** INPUT follows **

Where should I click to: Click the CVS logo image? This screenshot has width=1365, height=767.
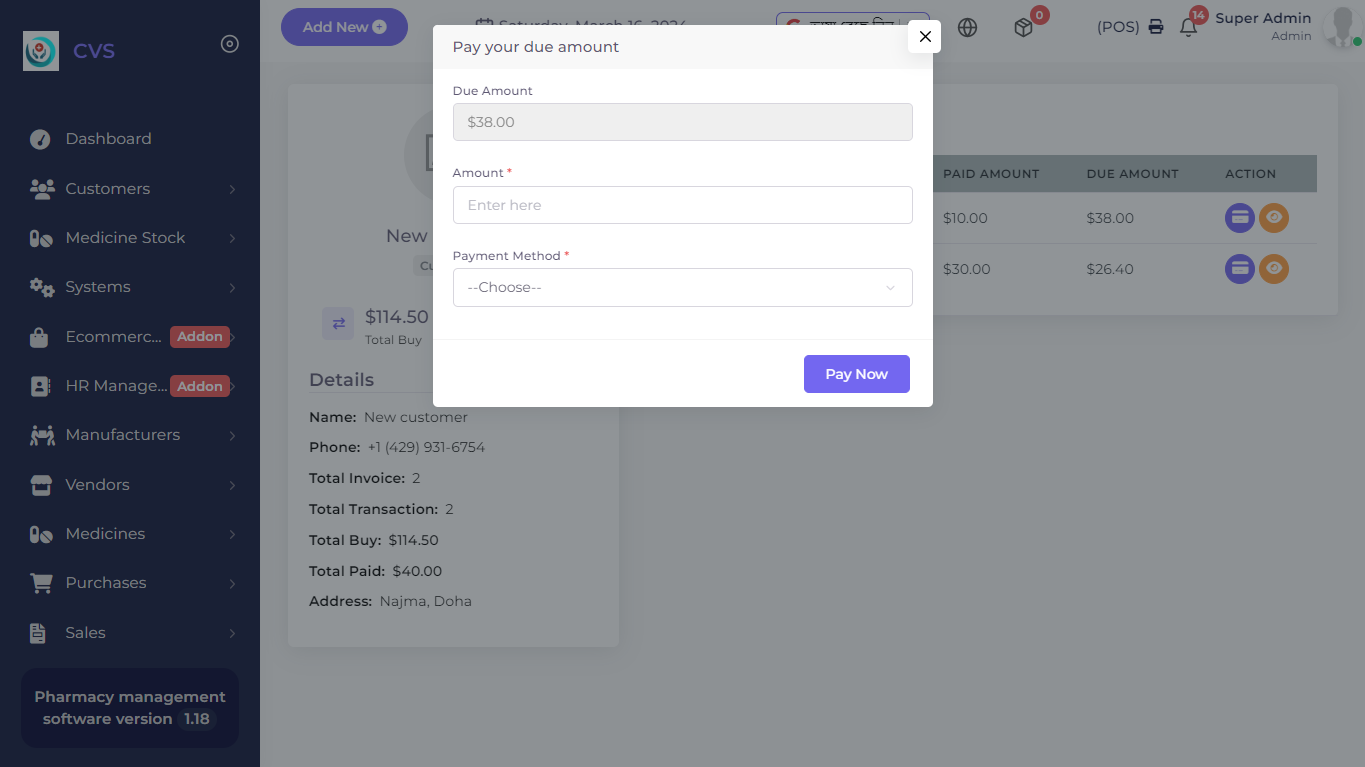(x=41, y=51)
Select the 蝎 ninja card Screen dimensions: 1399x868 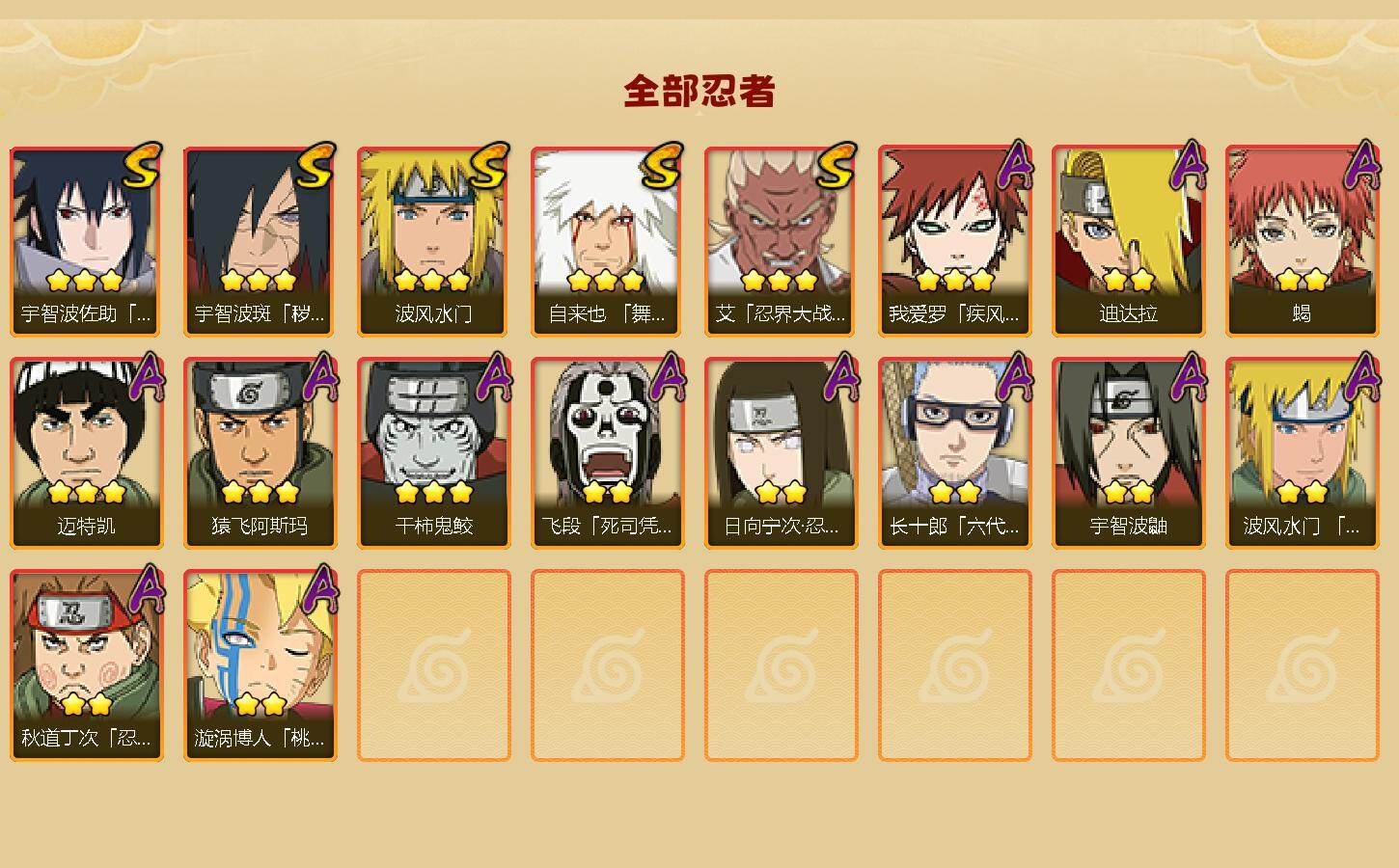1303,241
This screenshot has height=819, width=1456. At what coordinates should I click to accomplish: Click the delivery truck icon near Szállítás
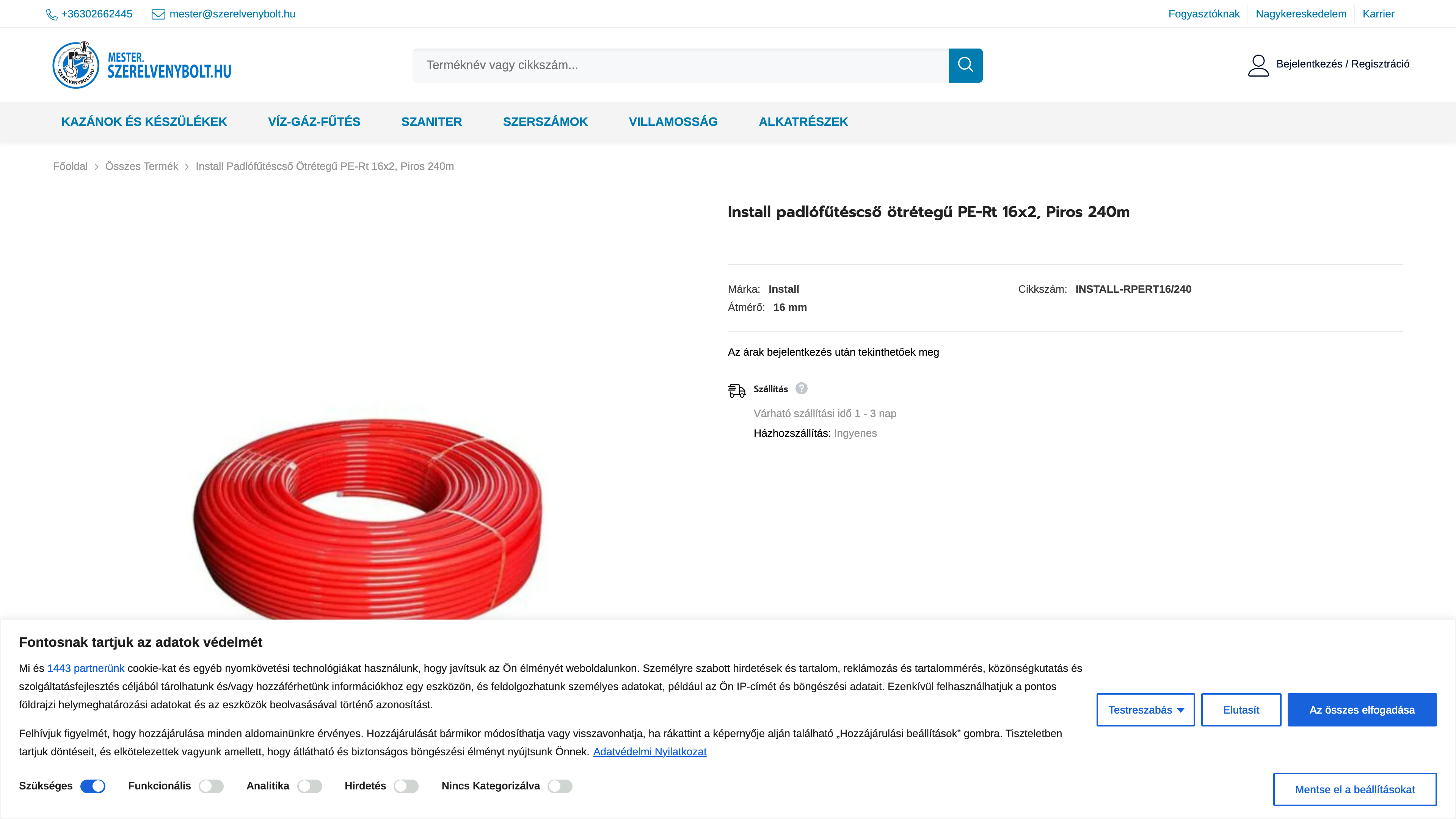(736, 389)
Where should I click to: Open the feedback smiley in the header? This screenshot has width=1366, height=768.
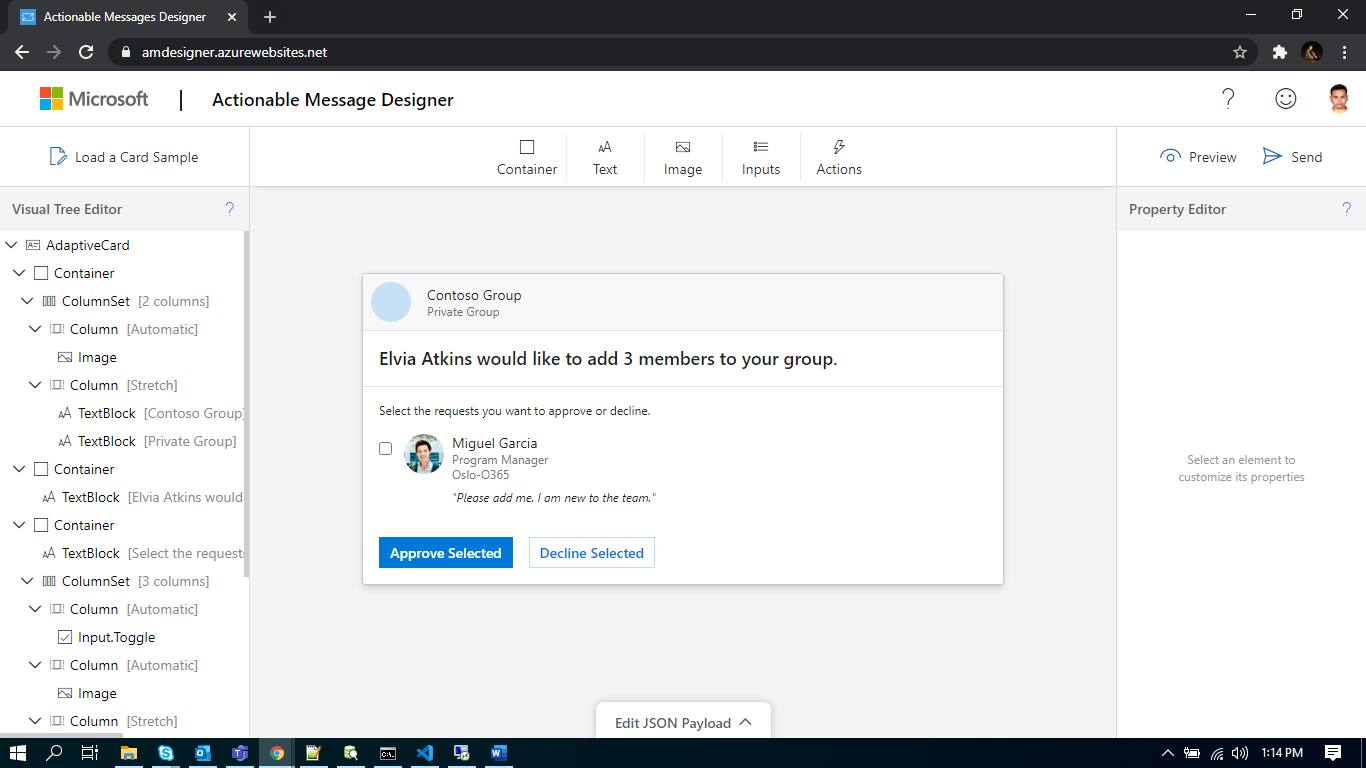(x=1286, y=98)

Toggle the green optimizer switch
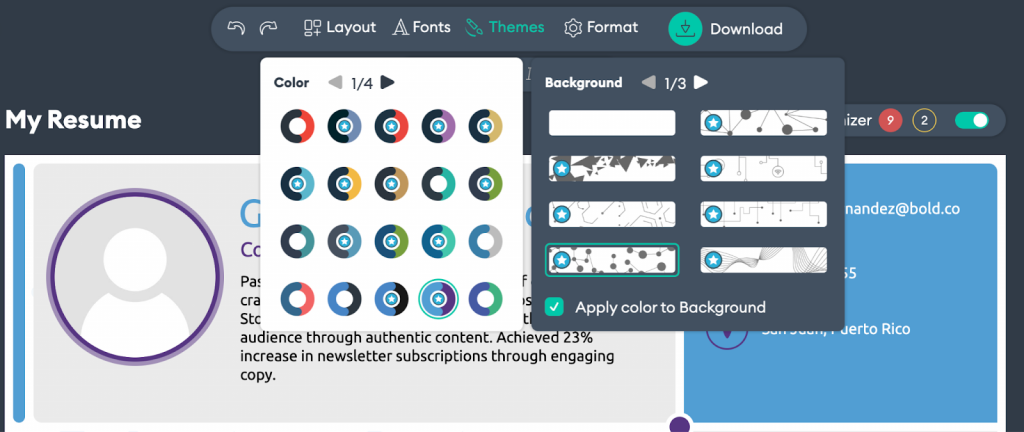(x=971, y=121)
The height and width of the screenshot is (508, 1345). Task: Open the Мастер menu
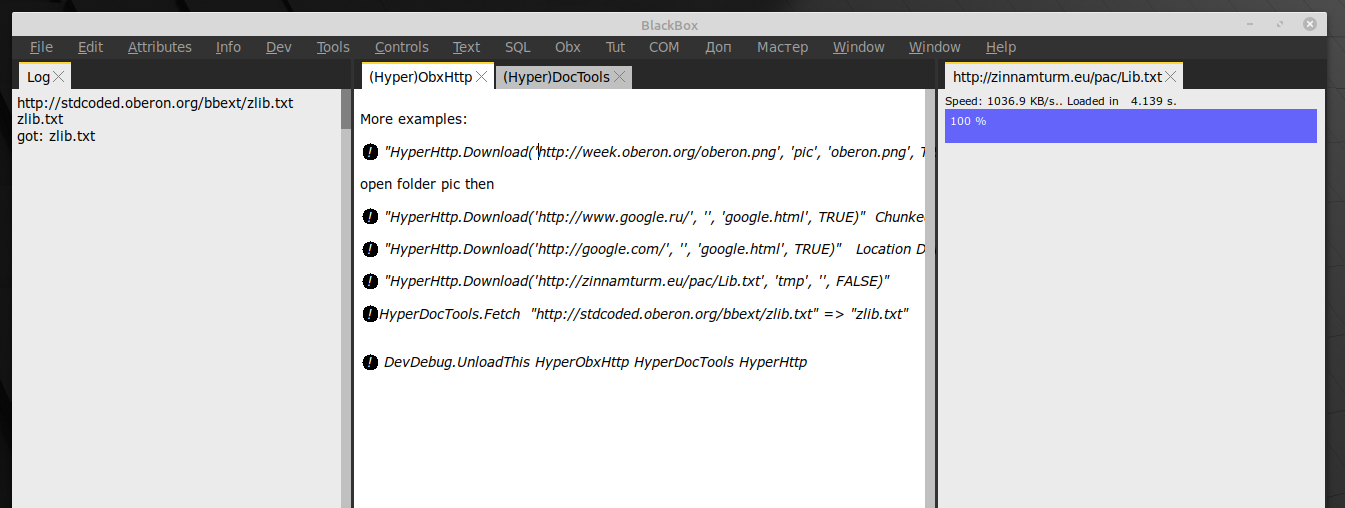pos(782,47)
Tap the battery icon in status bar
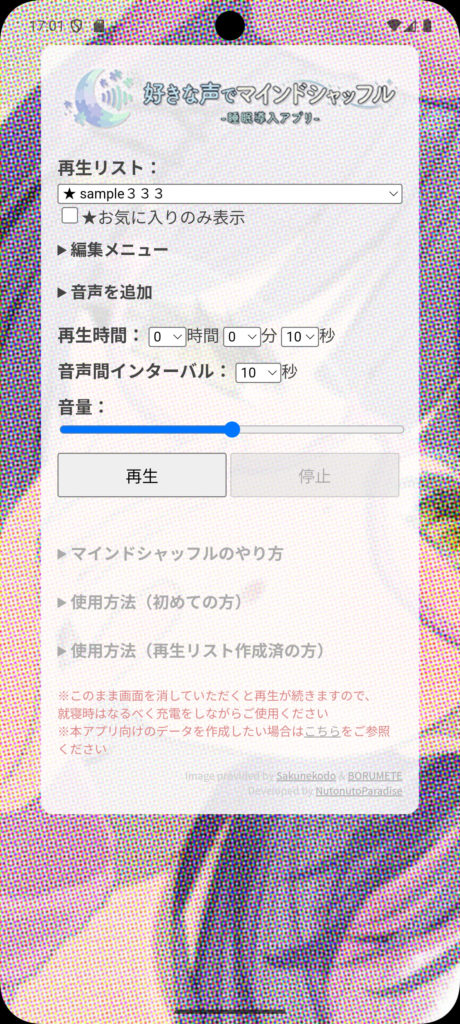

** End of INPUT **

## WHAT IS BEING ASKED
Each line from the one holding "Toggle the green optimizer switch" to the end of the records above must be copied exactly; the pictures must not be copied.

## WRITTEN SOLUTION
Toggle the green optimizer switch
(x=971, y=121)
The height and width of the screenshot is (508, 1345). Task: Open the Мастер menu
pos(782,47)
Tap the battery icon in status bar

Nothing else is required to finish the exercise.